■ Stated exercise ■
Reproduce all of the material below, swapping every occurrence of "Where should I click to:" for "Where do I click to:" and changing nothing else.

[Dataset entries]
==========

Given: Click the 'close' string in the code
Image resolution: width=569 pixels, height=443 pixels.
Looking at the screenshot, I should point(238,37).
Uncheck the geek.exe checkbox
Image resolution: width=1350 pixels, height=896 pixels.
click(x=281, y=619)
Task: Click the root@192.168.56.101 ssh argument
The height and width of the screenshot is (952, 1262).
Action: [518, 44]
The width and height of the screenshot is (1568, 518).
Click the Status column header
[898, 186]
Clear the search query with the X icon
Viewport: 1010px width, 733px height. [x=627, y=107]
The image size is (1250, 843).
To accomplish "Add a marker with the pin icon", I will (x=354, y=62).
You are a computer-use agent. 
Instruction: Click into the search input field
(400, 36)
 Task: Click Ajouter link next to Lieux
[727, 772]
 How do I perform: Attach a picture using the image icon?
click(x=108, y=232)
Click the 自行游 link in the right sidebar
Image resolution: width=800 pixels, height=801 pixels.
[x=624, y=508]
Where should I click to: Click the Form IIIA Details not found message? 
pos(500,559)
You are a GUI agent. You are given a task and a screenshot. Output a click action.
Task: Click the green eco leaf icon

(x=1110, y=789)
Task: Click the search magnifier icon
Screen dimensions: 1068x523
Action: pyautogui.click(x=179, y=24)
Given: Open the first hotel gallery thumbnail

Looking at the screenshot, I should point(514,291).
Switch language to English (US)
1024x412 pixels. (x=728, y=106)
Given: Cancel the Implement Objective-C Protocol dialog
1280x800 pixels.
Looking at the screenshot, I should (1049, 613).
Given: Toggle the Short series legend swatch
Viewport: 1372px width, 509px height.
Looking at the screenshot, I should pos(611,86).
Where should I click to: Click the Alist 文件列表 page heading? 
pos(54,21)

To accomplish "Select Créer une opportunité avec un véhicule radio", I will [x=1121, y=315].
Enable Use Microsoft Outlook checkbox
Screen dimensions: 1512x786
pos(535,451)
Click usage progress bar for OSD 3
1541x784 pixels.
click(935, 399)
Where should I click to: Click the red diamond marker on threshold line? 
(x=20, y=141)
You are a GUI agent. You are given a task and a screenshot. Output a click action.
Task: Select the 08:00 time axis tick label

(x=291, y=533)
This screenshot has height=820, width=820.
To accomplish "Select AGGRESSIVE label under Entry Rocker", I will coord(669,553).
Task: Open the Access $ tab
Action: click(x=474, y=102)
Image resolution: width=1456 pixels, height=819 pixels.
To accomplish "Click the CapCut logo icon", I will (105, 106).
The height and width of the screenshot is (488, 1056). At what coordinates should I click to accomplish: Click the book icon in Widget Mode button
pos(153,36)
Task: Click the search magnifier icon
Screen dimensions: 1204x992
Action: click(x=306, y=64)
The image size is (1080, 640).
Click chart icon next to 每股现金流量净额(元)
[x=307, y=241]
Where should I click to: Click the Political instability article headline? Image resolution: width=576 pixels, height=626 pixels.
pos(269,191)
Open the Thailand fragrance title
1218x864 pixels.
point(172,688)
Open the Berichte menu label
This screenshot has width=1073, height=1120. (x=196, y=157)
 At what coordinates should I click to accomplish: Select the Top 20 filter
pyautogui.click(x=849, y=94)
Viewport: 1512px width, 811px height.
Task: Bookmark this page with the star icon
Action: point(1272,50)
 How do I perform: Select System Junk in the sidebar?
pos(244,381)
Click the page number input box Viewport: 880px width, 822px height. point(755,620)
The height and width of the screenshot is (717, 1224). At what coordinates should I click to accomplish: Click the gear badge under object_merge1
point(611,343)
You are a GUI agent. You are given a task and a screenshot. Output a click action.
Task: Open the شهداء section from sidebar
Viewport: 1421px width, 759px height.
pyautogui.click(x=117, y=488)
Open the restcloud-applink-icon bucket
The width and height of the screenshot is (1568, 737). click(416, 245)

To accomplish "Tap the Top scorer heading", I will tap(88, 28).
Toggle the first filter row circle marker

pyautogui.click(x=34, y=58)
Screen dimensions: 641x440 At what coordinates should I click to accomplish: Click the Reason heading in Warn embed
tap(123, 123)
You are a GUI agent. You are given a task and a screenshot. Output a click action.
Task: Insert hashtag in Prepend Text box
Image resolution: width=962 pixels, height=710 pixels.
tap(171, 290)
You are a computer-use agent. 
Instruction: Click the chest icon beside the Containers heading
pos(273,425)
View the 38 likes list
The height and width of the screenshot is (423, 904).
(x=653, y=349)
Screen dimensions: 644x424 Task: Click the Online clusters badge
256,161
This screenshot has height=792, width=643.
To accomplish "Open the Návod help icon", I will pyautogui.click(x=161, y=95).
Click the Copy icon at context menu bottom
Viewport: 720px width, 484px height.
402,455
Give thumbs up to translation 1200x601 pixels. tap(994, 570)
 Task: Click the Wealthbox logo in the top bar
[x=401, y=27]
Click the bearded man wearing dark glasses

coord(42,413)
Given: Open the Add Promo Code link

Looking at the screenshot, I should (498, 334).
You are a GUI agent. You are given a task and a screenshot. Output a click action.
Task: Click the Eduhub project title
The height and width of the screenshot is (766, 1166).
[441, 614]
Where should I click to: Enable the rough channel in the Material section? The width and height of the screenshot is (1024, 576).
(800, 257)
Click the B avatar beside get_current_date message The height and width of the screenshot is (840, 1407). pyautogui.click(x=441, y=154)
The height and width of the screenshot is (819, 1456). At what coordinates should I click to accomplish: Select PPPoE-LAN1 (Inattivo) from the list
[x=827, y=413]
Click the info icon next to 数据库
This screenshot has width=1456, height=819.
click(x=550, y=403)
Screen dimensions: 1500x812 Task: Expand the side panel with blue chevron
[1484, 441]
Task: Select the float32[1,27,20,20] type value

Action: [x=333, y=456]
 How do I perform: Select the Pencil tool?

==========

■ Solution for this problem ■
Given: Click the 'close' string in the code
Image resolution: width=569 pixels, height=443 pixels.
Looking at the screenshot, I should point(238,37).
Uncheck the geek.exe checkbox
Image resolution: width=1350 pixels, height=896 pixels.
click(x=281, y=619)
Task: Click the root@192.168.56.101 ssh argument
The height and width of the screenshot is (952, 1262).
Action: [518, 44]
The width and height of the screenshot is (1568, 518).
Click the Status column header
[898, 186]
Clear the search query with the X icon
Viewport: 1010px width, 733px height. [x=627, y=107]
The image size is (1250, 843).
To accomplish "Add a marker with the pin icon", I will (x=354, y=62).
You are a computer-use agent. 
Instruction: Click into the search input field
(400, 36)
 Task: Click Ajouter link next to Lieux
[727, 772]
 How do I perform: Attach a picture using the image icon?
click(x=108, y=232)
Click the 自行游 link in the right sidebar
Image resolution: width=800 pixels, height=801 pixels.
[x=624, y=508]
Where do I click to: Click the Form IIIA Details not found message? 
pos(500,559)
You are a GUI agent. You are given a task and a screenshot. Output a click action.
Task: Click the green eco leaf icon

(x=1110, y=789)
Task: Click the search magnifier icon
Screen dimensions: 1068x523
Action: pyautogui.click(x=179, y=24)
Given: Open the first hotel gallery thumbnail

Looking at the screenshot, I should point(514,291).
Switch language to English (US)
1024x412 pixels. (x=728, y=106)
Given: Cancel the Implement Objective-C Protocol dialog
1280x800 pixels.
Looking at the screenshot, I should (1049, 613).
Given: Toggle the Short series legend swatch
Viewport: 1372px width, 509px height.
Looking at the screenshot, I should pos(611,86).
Where do I click to: Click the Alist 文件列表 page heading? 
pos(54,21)

To accomplish "Select Créer une opportunité avec un véhicule radio", I will [x=1121, y=315].
Enable Use Microsoft Outlook checkbox
Screen dimensions: 1512x786
pos(535,451)
Click usage progress bar for OSD 3
1541x784 pixels.
click(935, 399)
Where do I click to: Click the red diamond marker on threshold line? 
(x=20, y=141)
You are a GUI agent. You are given a task and a screenshot. Output a click action.
Task: Select the 08:00 time axis tick label

(x=291, y=533)
This screenshot has height=820, width=820.
To accomplish "Select AGGRESSIVE label under Entry Rocker", I will coord(669,553).
Task: Open the Access $ tab
Action: click(x=474, y=102)
Image resolution: width=1456 pixels, height=819 pixels.
To accomplish "Click the CapCut logo icon", I will (105, 106).
The height and width of the screenshot is (488, 1056). At what coordinates should I click to accomplish: Click the book icon in Widget Mode button
pos(153,36)
Task: Click the search magnifier icon
Screen dimensions: 1204x992
Action: click(x=306, y=64)
The image size is (1080, 640).
Click chart icon next to 每股现金流量净额(元)
[x=307, y=241]
Where do I click to: Click the Political instability article headline? Image resolution: width=576 pixels, height=626 pixels.
pos(269,191)
Open the Thailand fragrance title
1218x864 pixels.
point(172,688)
Open the Berichte menu label
This screenshot has width=1073, height=1120. (x=196, y=157)
 At what coordinates should I click to accomplish: Select the Top 20 filter
pyautogui.click(x=849, y=94)
Viewport: 1512px width, 811px height.
Task: Bookmark this page with the star icon
Action: point(1272,50)
 How do I perform: Select System Junk in the sidebar?
pos(244,381)
Click the page number input box Viewport: 880px width, 822px height. point(755,620)
The height and width of the screenshot is (717, 1224). At what coordinates should I click to accomplish: Click the gear badge under object_merge1
point(611,343)
You are a GUI agent. You are given a task and a screenshot. Output a click action.
Task: Open the شهداء section from sidebar
Viewport: 1421px width, 759px height.
pyautogui.click(x=117, y=488)
Open the restcloud-applink-icon bucket
The width and height of the screenshot is (1568, 737). click(416, 245)

To accomplish "Tap the Top scorer heading", I will tap(88, 28).
Toggle the first filter row circle marker

pyautogui.click(x=34, y=58)
Screen dimensions: 641x440 At what coordinates should I click to accomplish: Click the Reason heading in Warn embed
tap(123, 123)
You are a GUI agent. You are given a task and a screenshot. Output a click action.
Task: Insert hashtag in Prepend Text box
Image resolution: width=962 pixels, height=710 pixels.
tap(171, 290)
You are a computer-use agent. 
Instruction: Click the chest icon beside the Containers heading
pos(273,425)
View the 38 likes list
The height and width of the screenshot is (423, 904).
(x=653, y=349)
Screen dimensions: 644x424 Task: Click the Online clusters badge
256,161
This screenshot has height=792, width=643.
To accomplish "Open the Návod help icon", I will pyautogui.click(x=161, y=95).
Click the Copy icon at context menu bottom
Viewport: 720px width, 484px height.
402,455
Give thumbs up to translation 1200x601 pixels. tap(994, 570)
 Task: Click the Wealthbox logo in the top bar
[x=401, y=27]
Click the bearded man wearing dark glasses

coord(42,413)
Given: Open the Add Promo Code link

Looking at the screenshot, I should (498, 334).
You are a GUI agent. You are given a task and a screenshot. Output a click action.
Task: Click the Eduhub project title
The height and width of the screenshot is (766, 1166).
[441, 614]
Where do I click to: Enable the rough channel in the Material section? The width and height of the screenshot is (1024, 576).
(800, 257)
Click the B avatar beside get_current_date message The height and width of the screenshot is (840, 1407). pyautogui.click(x=441, y=154)
The height and width of the screenshot is (819, 1456). At what coordinates should I click to accomplish: Select PPPoE-LAN1 (Inattivo) from the list
[x=827, y=413]
Click the info icon next to 数据库
This screenshot has width=1456, height=819.
click(x=550, y=403)
Screen dimensions: 1500x812 Task: Expand the side panel with blue chevron
[1484, 441]
Task: Select the float32[1,27,20,20] type value

Action: [x=333, y=456]
 How do I perform: Select the Pencil tool?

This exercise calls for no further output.